* Text passage

◇ ◇ ◇ ◇

Jean-Patrick Millette is a full time weightlifting coach located in Montreal, Canada. He has a bachelor in kinesiology. He coaches dedicated weightlifters of all ages (Youth to senior) as well as running the well respected First Pull website. He has been very active at promoting the sport of weightlifting.

6 comments

  • I find it interesting that you recommend 5-6 training sessions per week. Three coaches (all from the same gym) that I’ve spoken to all strongly believe anything more than 3 and at a stretch 4, is too much, due to “inability to recover”. This was not advice specifically for me but for a lifter in general. What would you say to such advice?

    • It depends on your goal, training experience, and lifestyle. If youre lifestyle is good enough (don’t have to work 50 hours a week, etc.), and your plan is smart, it is the way to go. After a while, you need to do more – more volume and more intensity in due time. Adding sessions is the best way to add volume. Moreover, just because you are training 5-6 times a week, doesnt mean you have doing big lifts every day. Some days are bigger and some days are easier. that being said, no body gets on a podium training 3 to 4 times a week.

      • Great article (as usualy JP). I think autoregulation ties in nicely to the 5-6 days a week training very well. I’m a beginner and I’ve found the extra sessions allow me to either get more exposure to the snatch or clean or jerk.

        Would your 5 and 6 days a week look very similar to your 4 day/week? Just two extra days of snatch (or snatch variant), clean & jerk (or variant) followed by pulls or squats and finish with pressing or GM/RDLs?

◇ ◇ ◇ ◇

* Exercise requirements
1. Answer these questions about the weightlifting training passage, one answer per line:
(a) In what city is Jean-Patrick Millette located?
(b) According to the three coaches mentioned, how many training sessions per week is too much?
(c) According to the reply, what is the best way to add volume?
2. Reproduce the part of the weightlifting training passage that opens with the words "Jean-Patrick Millette is" and closes with "to such advice?".
3. Resume the weightlifting training comment thread after its last sentence.

* Given data
◇ ◇ ◇ ◇

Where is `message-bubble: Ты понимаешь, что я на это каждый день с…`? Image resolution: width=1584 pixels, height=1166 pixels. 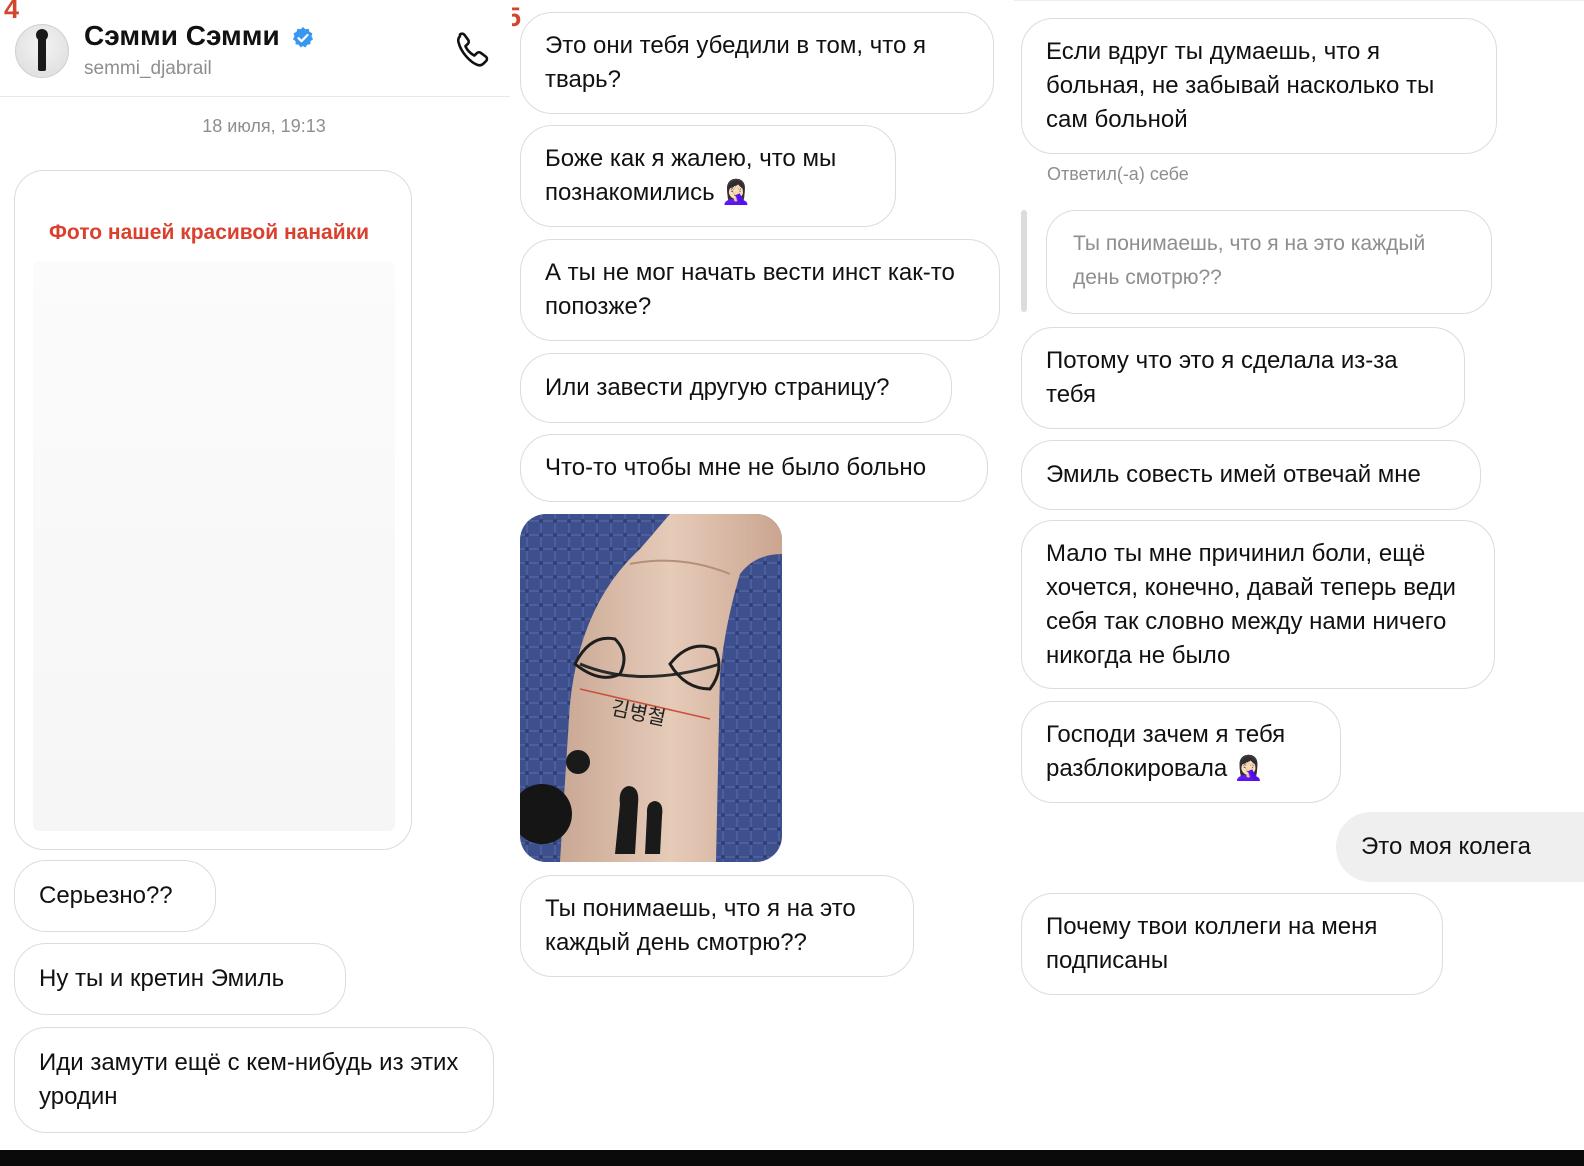 message-bubble: Ты понимаешь, что я на это каждый день с… is located at coordinates (717, 926).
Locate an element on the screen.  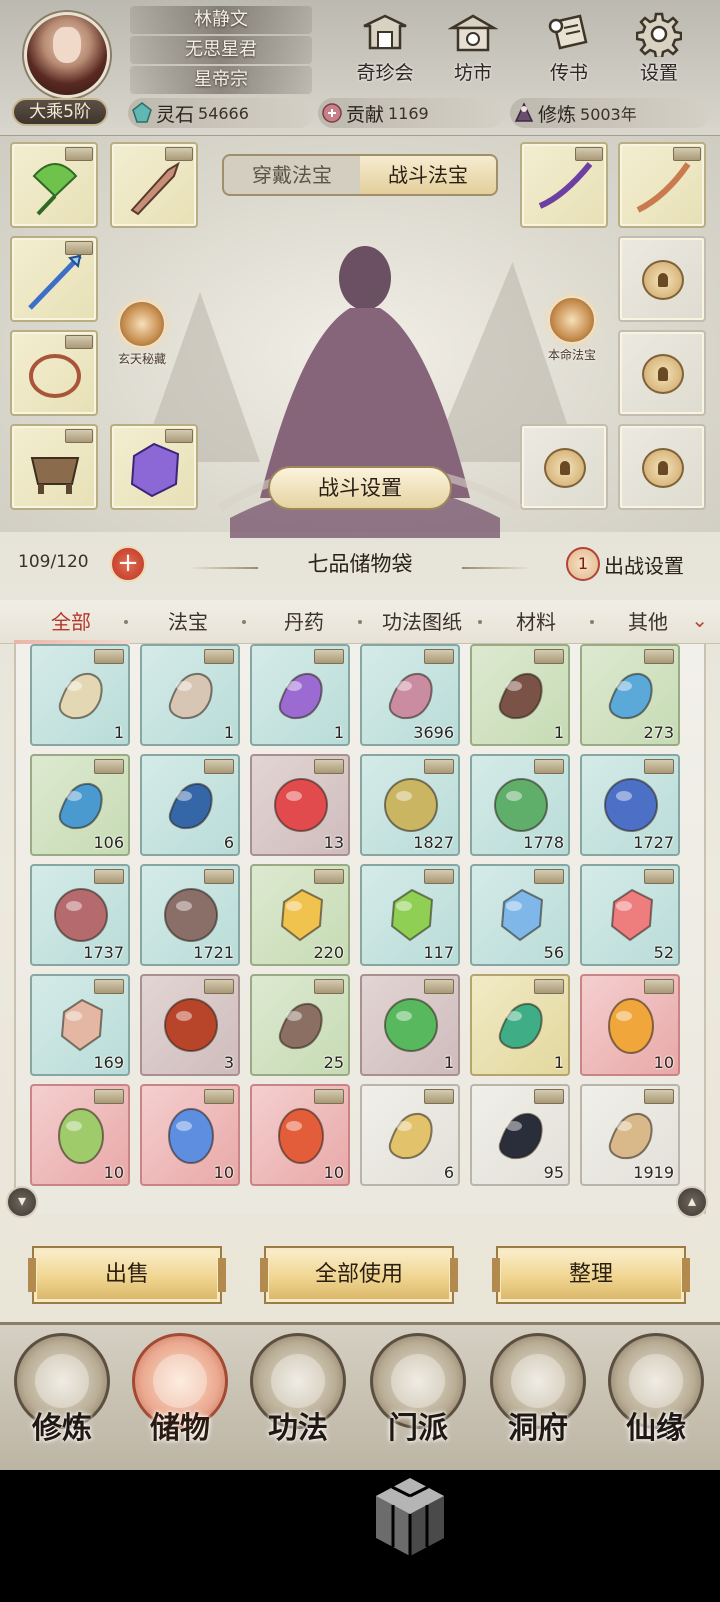
item-count: 273 is located at coordinates (658, 732).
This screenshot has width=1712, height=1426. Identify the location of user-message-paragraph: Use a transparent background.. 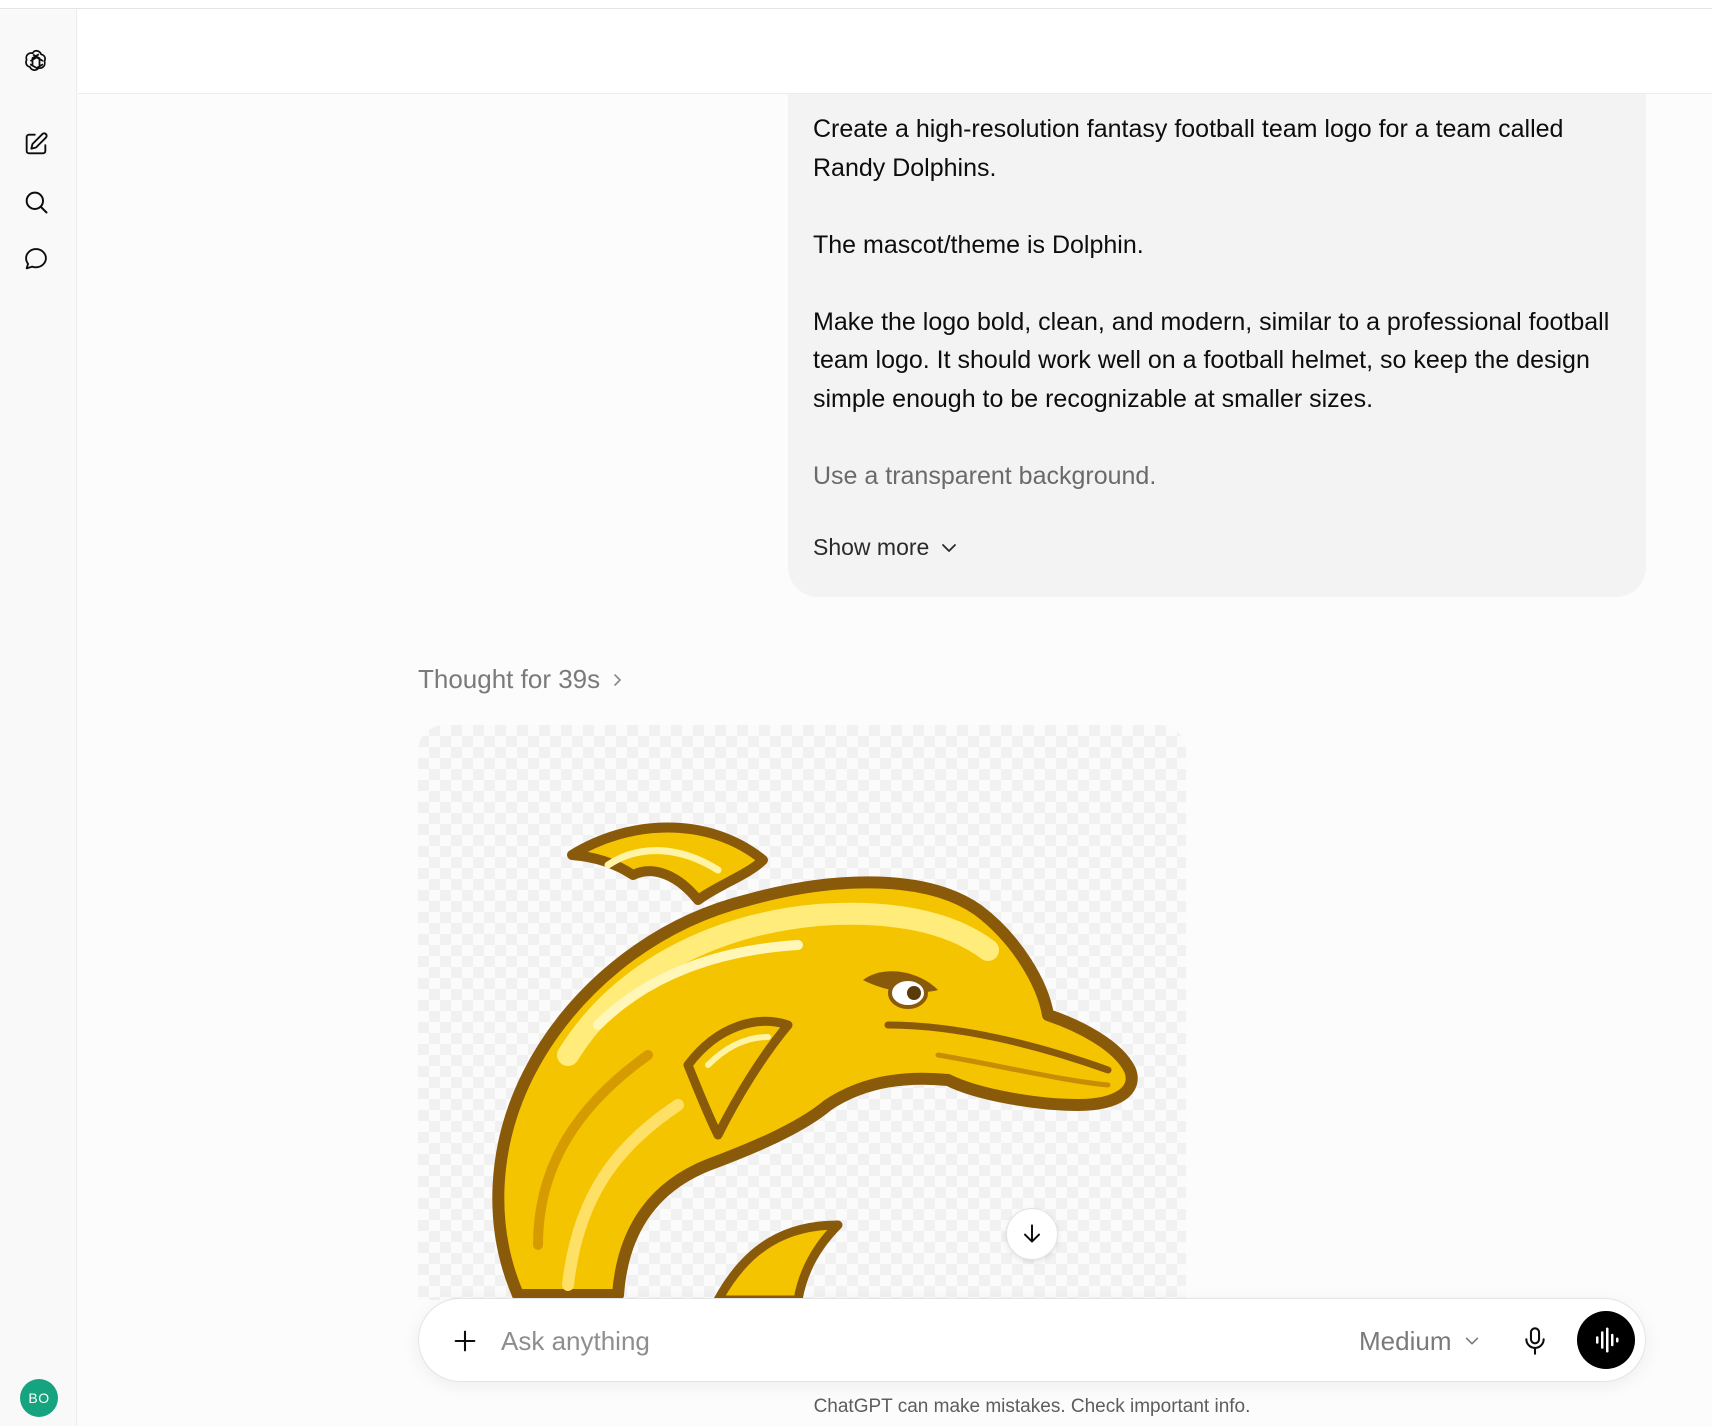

◇ ◇ ◇ ◇

* Answers for this exercise
1.
(a) Montreal, Canada
(b) Anything more than 3, or at a stretch 4
(c) Adding sessions

2.
Jean-Patrick Millette is a full time weightlifting coach located in Montreal, Canada. He has a bachelor in kinesiology. He coaches dedicated weightlifters of all ages (Youth to senior) as well as running the well respected First Pull website. He has been very active at promoting the sport of weightlifting.

6 comments

  • I find it interesting that you recommend 5-6 training sessions per week. Three coaches (all from the same gym) that I’ve spoken to all strongly believe anything more than 3 and at a stretch 4, is too much, due to “inability to recover”. This was not advice specifically for me but for a lifter in general. What would you say to such advice?

3.
      • depends on the needs of the athletes. The rule of thumb is 3 good sessions, 3 light sessions.

      • Well I have a lot of needs haha I did read your article on ‘Why do we miss jerks?’ and it made me realize that I need to increase the frequency of them. The jerk and the snatch are by far my worst lifts from a technique standpoint. So increased frequency on those makes sense.

        From reading your articles and training with a few of the WLers at my gym I’ve realized my squat form was awful so I’m also addressing that. I clearly need to get my squat up, but also develop my posterior chain (which you’ve outlined in a few other articles). I’m just a little clueless on squat frequency given my age (34) and lackluster ability to recover. I know I can handle twice a week squatting and lately I’ve been doing 3 without joint issues.

        I’ve got a pretty good idea on how to approach programming for the rest. I was just curious on how I could program squats for the week (5-6 sessions). If this is beyond the scope of the article/comment advice I understand.